In the material below, the required lines run from the one containing "Given: Select the M6*16 specification cell" through the one containing "This screenshot has width=1705, height=1705.". Copy those lines exactly, ends included, and nothing else.

Material for this exercise =>
-- Opening Marker --

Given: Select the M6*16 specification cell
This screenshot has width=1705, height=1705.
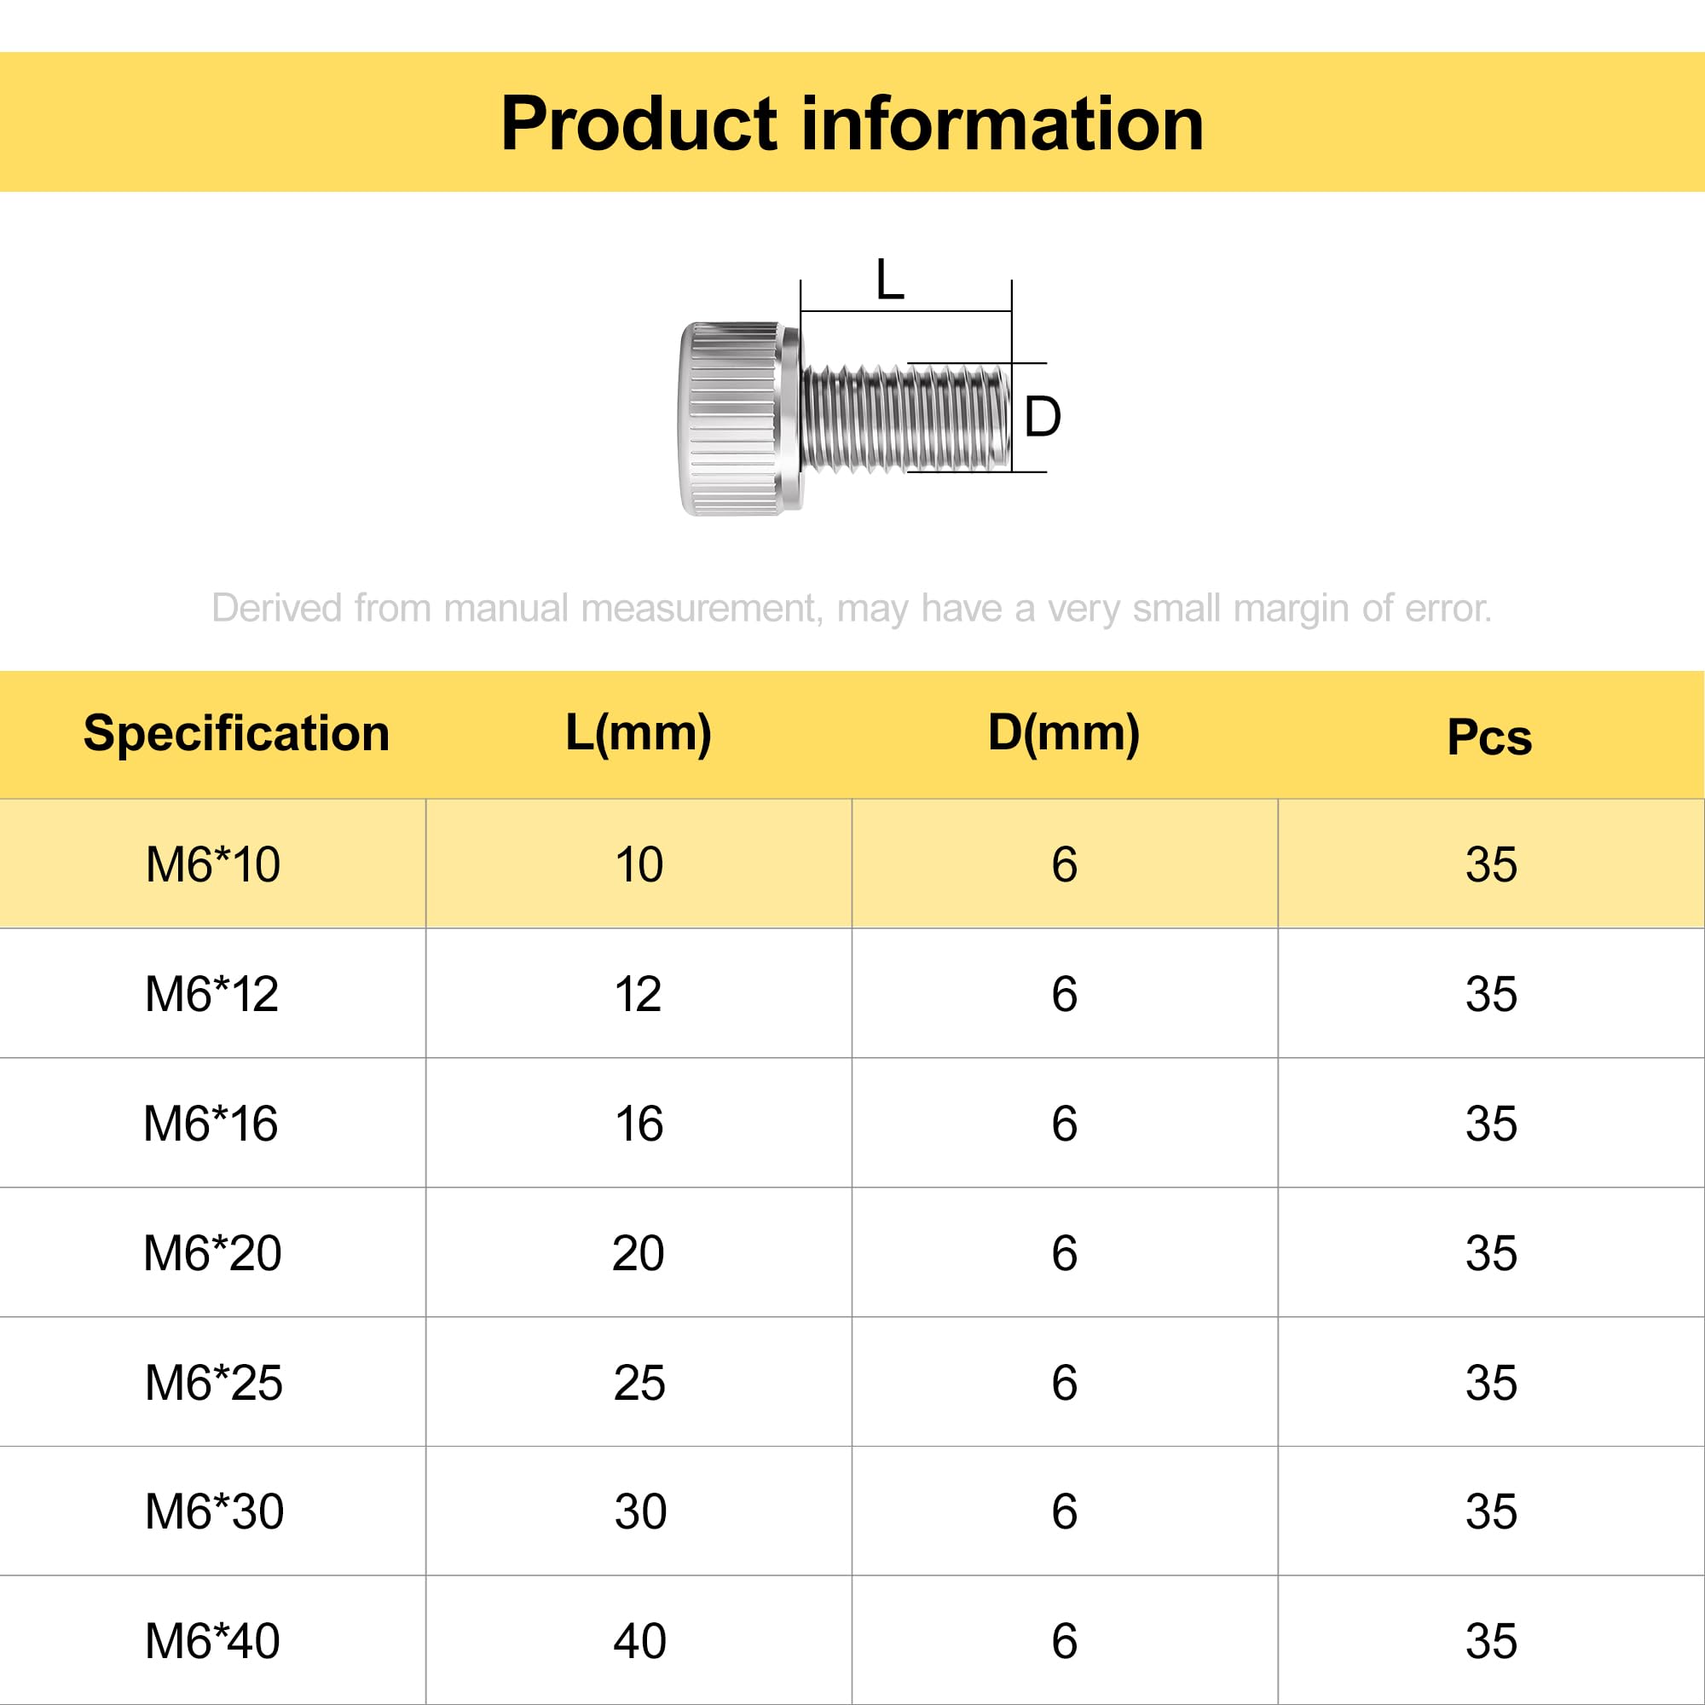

-- Closing Marker --
-- Opening Marker --

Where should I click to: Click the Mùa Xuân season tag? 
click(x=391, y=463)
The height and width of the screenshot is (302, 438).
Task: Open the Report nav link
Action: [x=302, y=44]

-- Closing Marker --
-- Opening Marker --

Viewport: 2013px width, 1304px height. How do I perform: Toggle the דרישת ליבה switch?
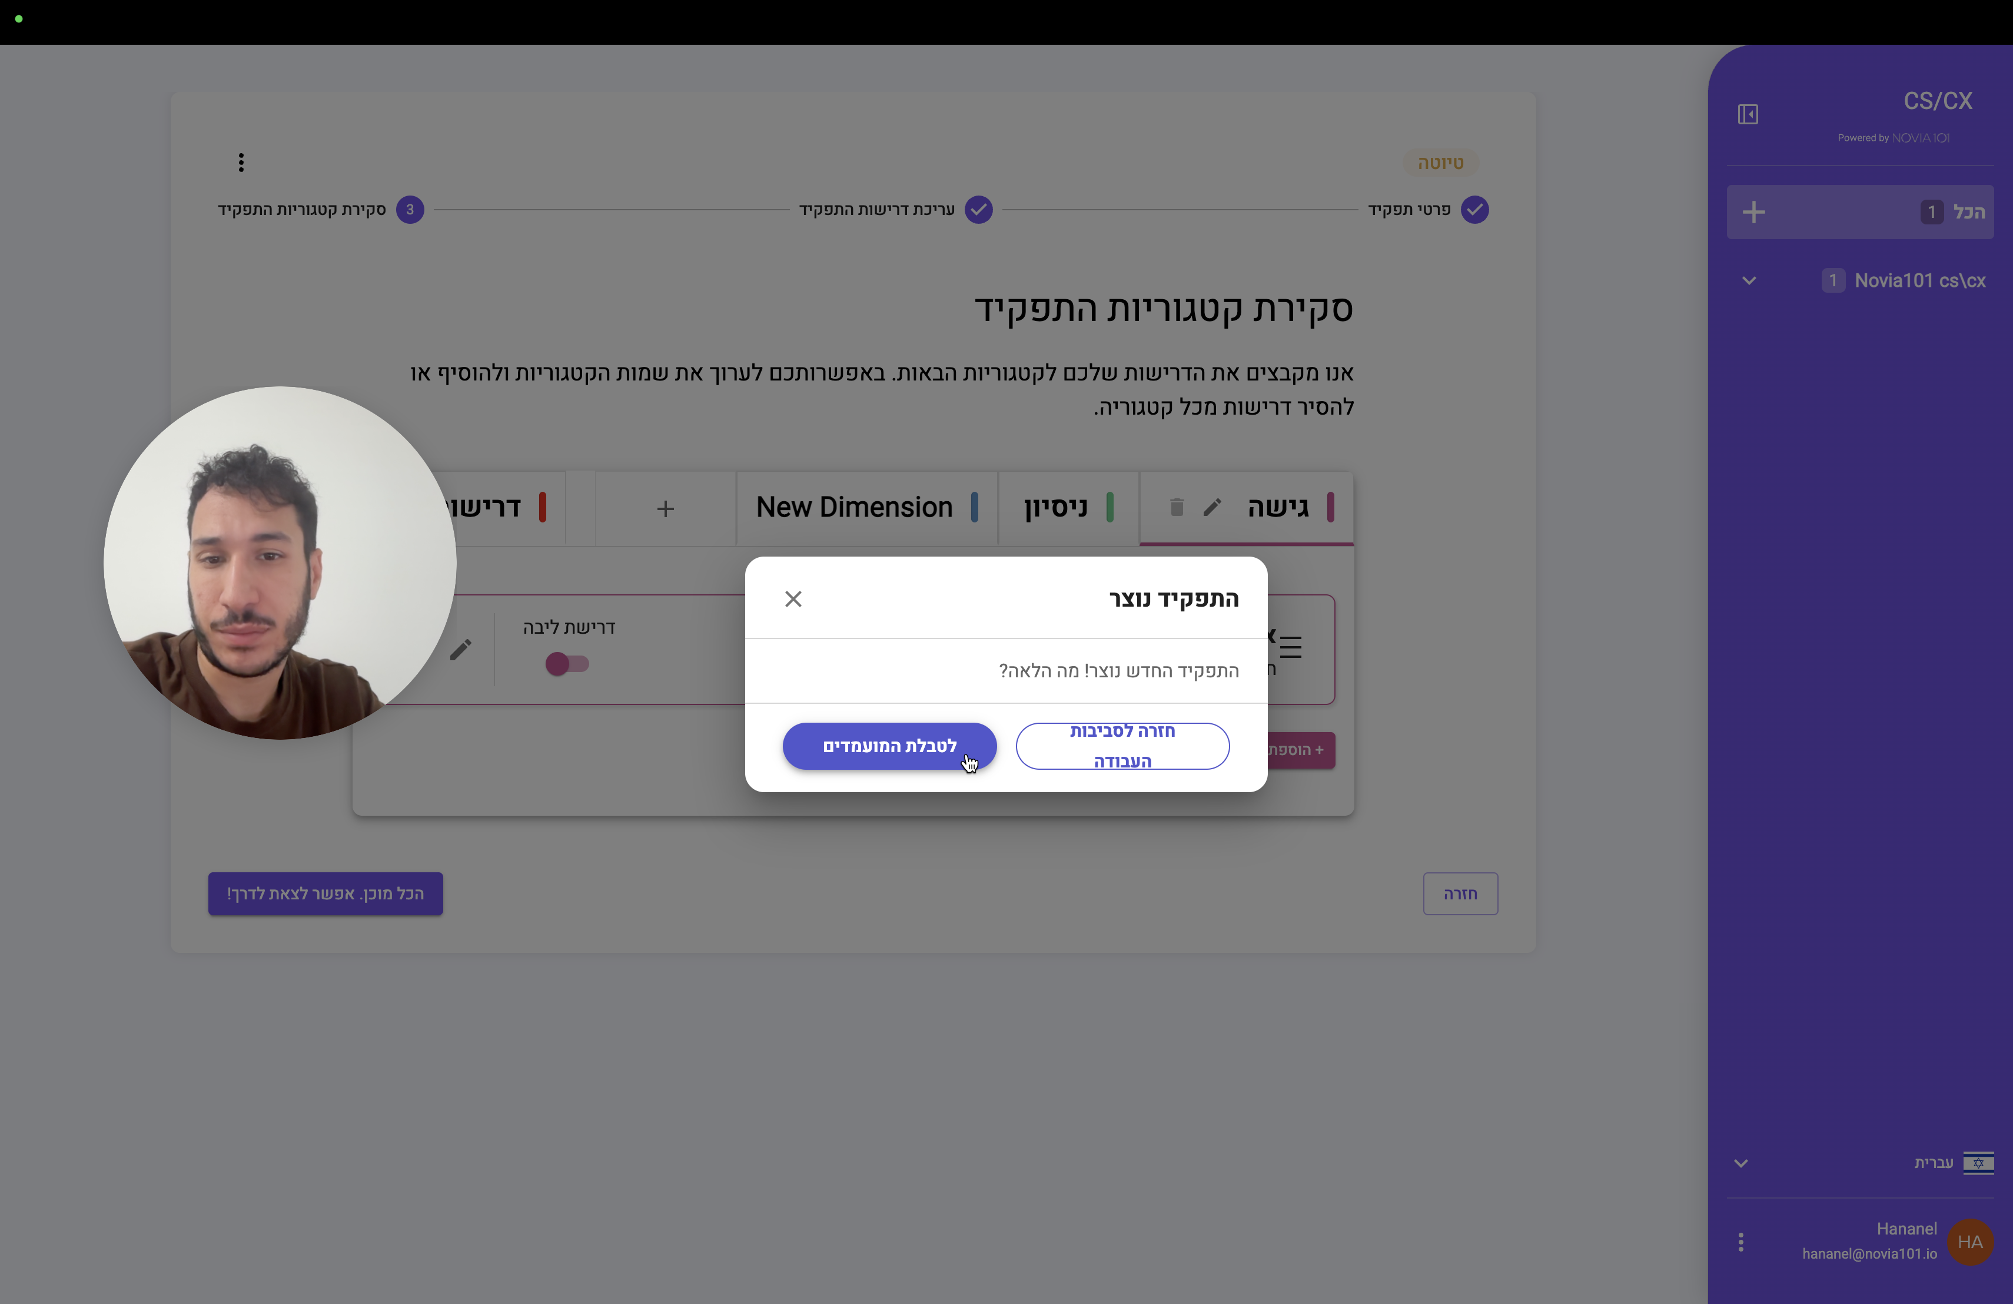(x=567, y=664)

-- Closing Marker --

Answer to this task =>
Given: Select the M6*16 specification cell
This screenshot has width=1705, height=1705.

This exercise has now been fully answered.